Event Streaming as Storage | Databases & Data Architecture | System Design

Apache Kafka is often treated purely as a messaging system, but its durable, ordered, and replayable log makes it a powerful storage layer for event-sourced systems. Log compaction retains only the latest value per key within a partition, enabling Kafka to serve as a changelog store (materialized view over a stream).
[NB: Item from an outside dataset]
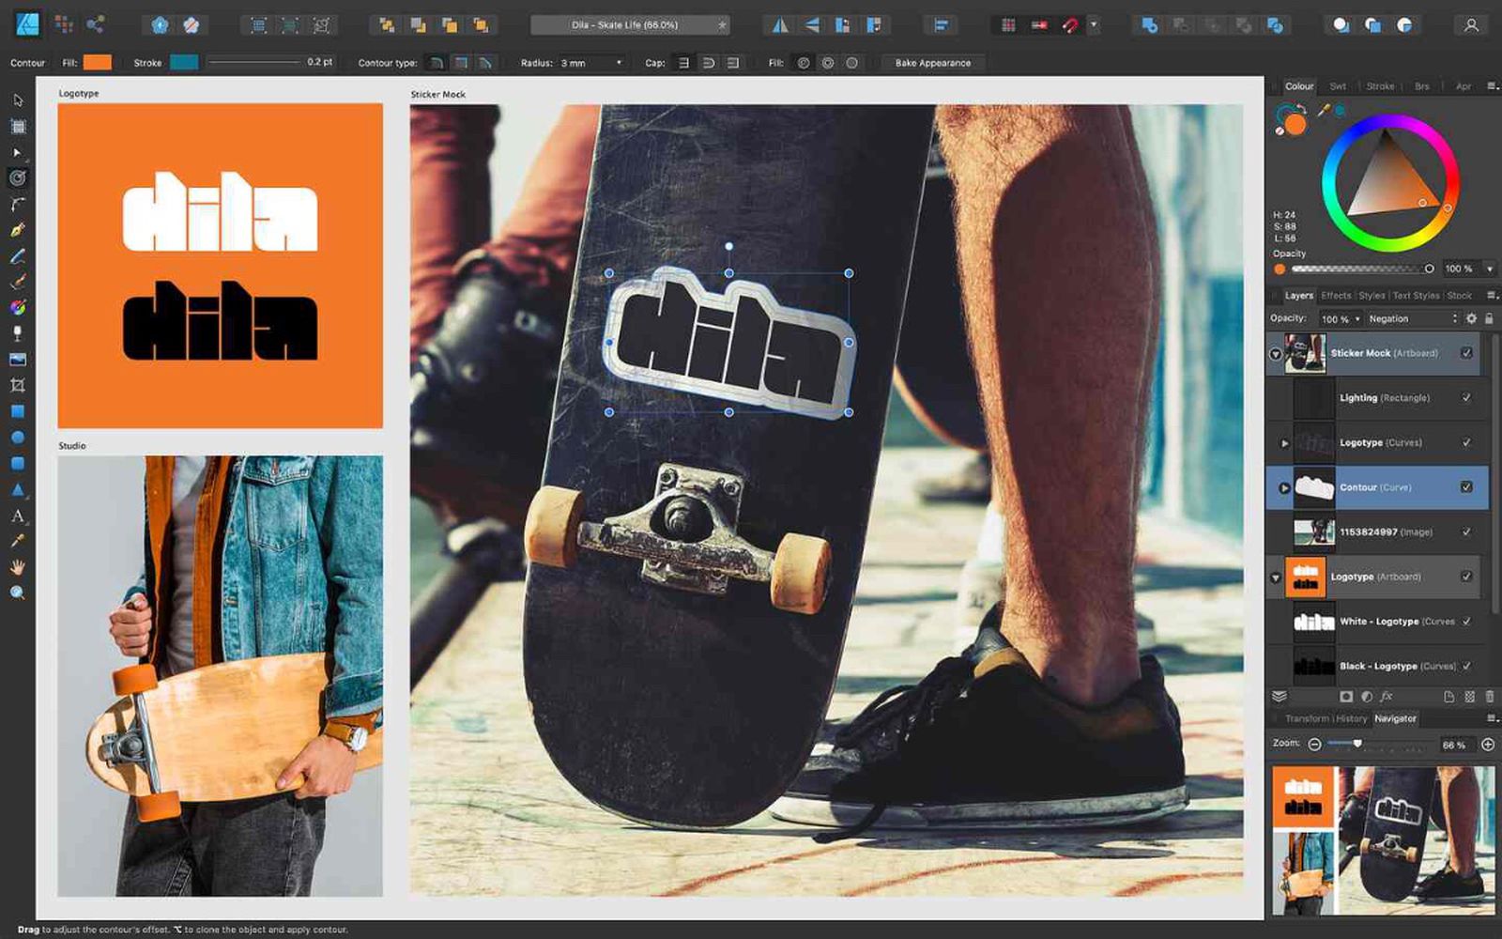The height and width of the screenshot is (939, 1502).
Task: Uncheck visibility of the Lighting rectangle layer
Action: pyautogui.click(x=1466, y=397)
The Schema Registry (Confluent) enforces Avro, Protobuf, or JSON Schema compatibility on topics, preventing consumer breakage as producers evolve their event schemas.

Key Points

Kafka log compaction: the log cleaner periodically scans partitions and removes records with a key that has a newer value in the same partition — the log becomes an ever-current snapshot.
Compact topics have infinite retention for the latest value per key; useful for materializing current state (e.g., user profile topic where key=user_id, value=current profile JSON).
Event sourcing on Kafka: every state change is an immutable event appended to a topic; current state is derived by replaying events from offset 0 — complete audit trail by design.
Consumer offset management: consumers commit their read position (offset) to __consumer_offsets topic or externally; on restart, they resume from the last committed offset.
Exactly-once semantics in Kafka (EOS): producer idempotency (deduplication by sequence number) + transactional API (atomic write across multiple partitions/topics) = EOS end-to-end.
Schema Registry stores schemas by subject (topic-key or topic-value); compatibility levels: BACKWARD (new schema can read old data), FORWARD (old consumers can read new data), FULL (both).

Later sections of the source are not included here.